NESSIE will have some serious competition at Eden Court next week.
For once she will not be the only prehistoric attraction in the area as dinosaurs stalk the stage at Eden Court.
Fortunately the star attractions at Dinosaur Zoo, created by Australian physical theatre company Erth, are nowhere near as dangerous as their counterparts in the Jurassic Park films, as Erth director Scott Wright assures us.
How would you describe Dinosaur Zoo?
It could be described as a live animal presentation, much like you might see at a zoo or a wildlife park — but we have dinosaurs. Great dinosaurs, from very small babies to some of the largest ever found. We teach the audience aspects of animal husbandry and we invite some members of the audience onto the stage to assist us with feeding and caring for our dinosaurs.
This is the show that Steve Irwin would have done if dinosaurs were alive today.
Who is the show aimed at?
Dinosaur Zoo appeals to anybody between the ages of 3 and 300.
The show is naturally geared towards kids. Children worldwide love dinosaurs but one of the surprising things about the show is that adults get a real kick out of it too. The show does have some great educational overtones but at the end of the day it is very funny and has a lovely endearing nature to it.
What is the aim of the show?
The aim is to have fun and to be honest. Dinosaurs are awesome but they can also be big and scary, every kid knows that. We like delivering the facts and since working with museums the importance of honesty has allowed us to tackle some pretty sticky questions like "is it real?".
Once upon a time we would try and explain our way out of such a question with awkward charm, but these days we are straight up.
"Yes, it’s a real puppet" is the easiest answer.
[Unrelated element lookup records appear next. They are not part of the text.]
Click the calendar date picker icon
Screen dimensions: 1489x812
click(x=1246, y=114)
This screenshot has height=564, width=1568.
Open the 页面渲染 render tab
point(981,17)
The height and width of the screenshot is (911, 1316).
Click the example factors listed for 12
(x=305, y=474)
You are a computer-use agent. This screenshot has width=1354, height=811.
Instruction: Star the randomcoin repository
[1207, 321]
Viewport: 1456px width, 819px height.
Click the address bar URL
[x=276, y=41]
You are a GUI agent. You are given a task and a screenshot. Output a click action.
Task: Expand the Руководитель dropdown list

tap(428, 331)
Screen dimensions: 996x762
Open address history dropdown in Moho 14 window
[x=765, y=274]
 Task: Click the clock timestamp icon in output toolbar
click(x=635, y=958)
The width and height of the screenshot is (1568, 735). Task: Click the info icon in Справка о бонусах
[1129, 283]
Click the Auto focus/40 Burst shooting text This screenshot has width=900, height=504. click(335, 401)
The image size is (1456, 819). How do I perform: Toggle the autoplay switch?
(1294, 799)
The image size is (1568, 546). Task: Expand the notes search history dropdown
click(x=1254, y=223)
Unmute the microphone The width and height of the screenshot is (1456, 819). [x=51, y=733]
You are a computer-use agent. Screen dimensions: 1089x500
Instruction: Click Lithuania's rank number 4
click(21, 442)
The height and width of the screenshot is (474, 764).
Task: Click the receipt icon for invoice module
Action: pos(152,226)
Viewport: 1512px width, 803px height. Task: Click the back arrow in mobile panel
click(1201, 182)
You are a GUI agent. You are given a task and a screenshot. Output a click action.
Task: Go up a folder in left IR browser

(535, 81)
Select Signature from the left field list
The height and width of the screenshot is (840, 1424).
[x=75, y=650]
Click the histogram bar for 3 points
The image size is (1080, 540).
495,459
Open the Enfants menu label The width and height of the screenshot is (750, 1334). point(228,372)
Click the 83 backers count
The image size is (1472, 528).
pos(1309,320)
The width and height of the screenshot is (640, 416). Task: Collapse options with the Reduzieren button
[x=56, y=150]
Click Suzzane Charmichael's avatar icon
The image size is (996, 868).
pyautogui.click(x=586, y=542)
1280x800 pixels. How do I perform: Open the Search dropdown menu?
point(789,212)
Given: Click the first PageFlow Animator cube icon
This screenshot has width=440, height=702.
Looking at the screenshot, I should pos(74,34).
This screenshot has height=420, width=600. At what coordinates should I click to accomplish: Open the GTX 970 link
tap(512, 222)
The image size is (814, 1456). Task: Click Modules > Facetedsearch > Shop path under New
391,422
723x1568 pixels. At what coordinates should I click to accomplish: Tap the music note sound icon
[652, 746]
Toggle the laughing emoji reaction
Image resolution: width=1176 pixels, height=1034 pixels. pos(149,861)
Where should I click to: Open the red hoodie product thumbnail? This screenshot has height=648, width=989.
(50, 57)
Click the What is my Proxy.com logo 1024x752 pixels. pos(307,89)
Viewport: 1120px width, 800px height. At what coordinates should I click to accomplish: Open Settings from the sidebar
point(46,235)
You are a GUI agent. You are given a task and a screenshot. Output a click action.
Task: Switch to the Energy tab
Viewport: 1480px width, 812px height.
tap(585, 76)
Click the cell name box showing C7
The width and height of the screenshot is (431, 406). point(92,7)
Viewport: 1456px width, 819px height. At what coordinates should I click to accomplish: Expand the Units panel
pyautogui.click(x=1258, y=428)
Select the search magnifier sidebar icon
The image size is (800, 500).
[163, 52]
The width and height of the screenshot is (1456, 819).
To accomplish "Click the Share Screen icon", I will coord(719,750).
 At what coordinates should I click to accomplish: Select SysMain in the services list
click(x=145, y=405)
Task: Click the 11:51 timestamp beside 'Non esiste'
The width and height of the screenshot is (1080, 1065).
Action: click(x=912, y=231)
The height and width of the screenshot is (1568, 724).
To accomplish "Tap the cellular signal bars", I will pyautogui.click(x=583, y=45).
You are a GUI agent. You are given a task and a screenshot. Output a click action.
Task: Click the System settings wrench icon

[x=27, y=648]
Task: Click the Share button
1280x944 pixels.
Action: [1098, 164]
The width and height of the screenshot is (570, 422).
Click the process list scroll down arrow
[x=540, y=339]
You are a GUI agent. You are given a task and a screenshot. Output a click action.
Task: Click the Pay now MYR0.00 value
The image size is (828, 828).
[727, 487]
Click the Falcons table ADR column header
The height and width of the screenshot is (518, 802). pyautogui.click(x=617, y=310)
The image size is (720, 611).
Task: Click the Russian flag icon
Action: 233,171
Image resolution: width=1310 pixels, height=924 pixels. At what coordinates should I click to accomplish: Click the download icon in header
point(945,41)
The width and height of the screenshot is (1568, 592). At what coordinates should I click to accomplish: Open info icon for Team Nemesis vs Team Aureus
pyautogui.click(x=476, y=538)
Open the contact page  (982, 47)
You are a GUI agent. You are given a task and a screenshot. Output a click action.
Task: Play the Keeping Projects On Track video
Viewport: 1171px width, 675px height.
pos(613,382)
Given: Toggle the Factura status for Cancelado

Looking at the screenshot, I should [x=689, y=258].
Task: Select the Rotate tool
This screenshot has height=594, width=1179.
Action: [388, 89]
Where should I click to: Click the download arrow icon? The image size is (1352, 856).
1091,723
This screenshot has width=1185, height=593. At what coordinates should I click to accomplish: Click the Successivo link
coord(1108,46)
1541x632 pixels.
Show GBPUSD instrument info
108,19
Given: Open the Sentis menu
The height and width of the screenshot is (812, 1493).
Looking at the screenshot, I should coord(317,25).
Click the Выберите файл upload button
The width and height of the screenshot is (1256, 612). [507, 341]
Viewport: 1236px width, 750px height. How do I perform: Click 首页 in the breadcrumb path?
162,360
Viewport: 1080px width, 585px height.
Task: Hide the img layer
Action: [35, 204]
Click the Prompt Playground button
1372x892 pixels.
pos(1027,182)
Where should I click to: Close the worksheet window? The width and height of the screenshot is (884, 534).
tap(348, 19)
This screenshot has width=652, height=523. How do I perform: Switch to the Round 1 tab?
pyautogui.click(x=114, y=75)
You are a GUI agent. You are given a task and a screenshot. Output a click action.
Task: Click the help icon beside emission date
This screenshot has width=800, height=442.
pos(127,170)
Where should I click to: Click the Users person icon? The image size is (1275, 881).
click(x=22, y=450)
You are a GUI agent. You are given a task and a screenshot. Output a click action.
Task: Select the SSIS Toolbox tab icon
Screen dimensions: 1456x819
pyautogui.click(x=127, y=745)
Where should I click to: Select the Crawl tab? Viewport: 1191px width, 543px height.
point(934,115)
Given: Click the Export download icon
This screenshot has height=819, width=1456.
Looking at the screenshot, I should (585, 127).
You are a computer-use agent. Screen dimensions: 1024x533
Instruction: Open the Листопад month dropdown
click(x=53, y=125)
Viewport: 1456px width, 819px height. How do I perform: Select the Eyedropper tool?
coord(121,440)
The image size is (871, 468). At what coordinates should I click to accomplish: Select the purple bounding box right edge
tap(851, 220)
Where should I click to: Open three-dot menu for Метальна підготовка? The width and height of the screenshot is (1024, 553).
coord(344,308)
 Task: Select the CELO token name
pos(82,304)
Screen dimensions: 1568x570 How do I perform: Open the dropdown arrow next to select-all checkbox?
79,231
Thanks to the magic of theatre and people’s desire to suspend their disbelief, more often that not, just two minutes after you announce that all the dinosaurs are puppets, people forget and continue on the journey.
The show is described as interactive — how do audience members get involved?
Throughout the show we will bring people onto the stage, this is actually my favourite part because it is unrehearsed. People’s reactions are very real and unpredictable so it makes for some wonderful moments.
In the past we used to try and invite all the children in the audience to come onto the stage with us, but as the show has grown in popularity and audience numbers have got much bigger, we now bring some of the dinosaurs out at the end of the show for a meet and greet so that folks have a chance to pat the creatures or take a photo.
How did you come up with the idea of the show?
I’m just a theatre director who knows a lot about dinosaurs, even though a lot of people think I’m a palaeontologist!
We had been custom making life-like dinosaur puppets for museums around the world and as a result had developed some pretty cool ways of presenting them within a museum context. We started to realise that we were onto something quite unique so we started doing small outdoor street shows at festivals around Australia and from there the idea snow-balled into the show that it is today. We like to keep the show fresh by building new dinosaurs all the time and introducing them regularly so that we keep up to date with recent discoveries.
Why do you think Dinosaur Zoo has proved so popular?
It’s unique, there is nothing like it in the world and because it’s Australian it has a fun, edgy charm to it. Most people’s experience of dinosaurs is based on inanimate objects in museums or as animated creatures in film or television, so by bringing our dinosaurs onto the stage we come one step closer, realising everybody’s dream of having these awesome creatures alive and well in our modern world.
• Dinosaur Zoo is at the Empire Theatre, Eden Court at 1.30pm and 4.30pm on Monday 30th September and 10.30am on Tuesday 1st October. The show is suitable for age three and over.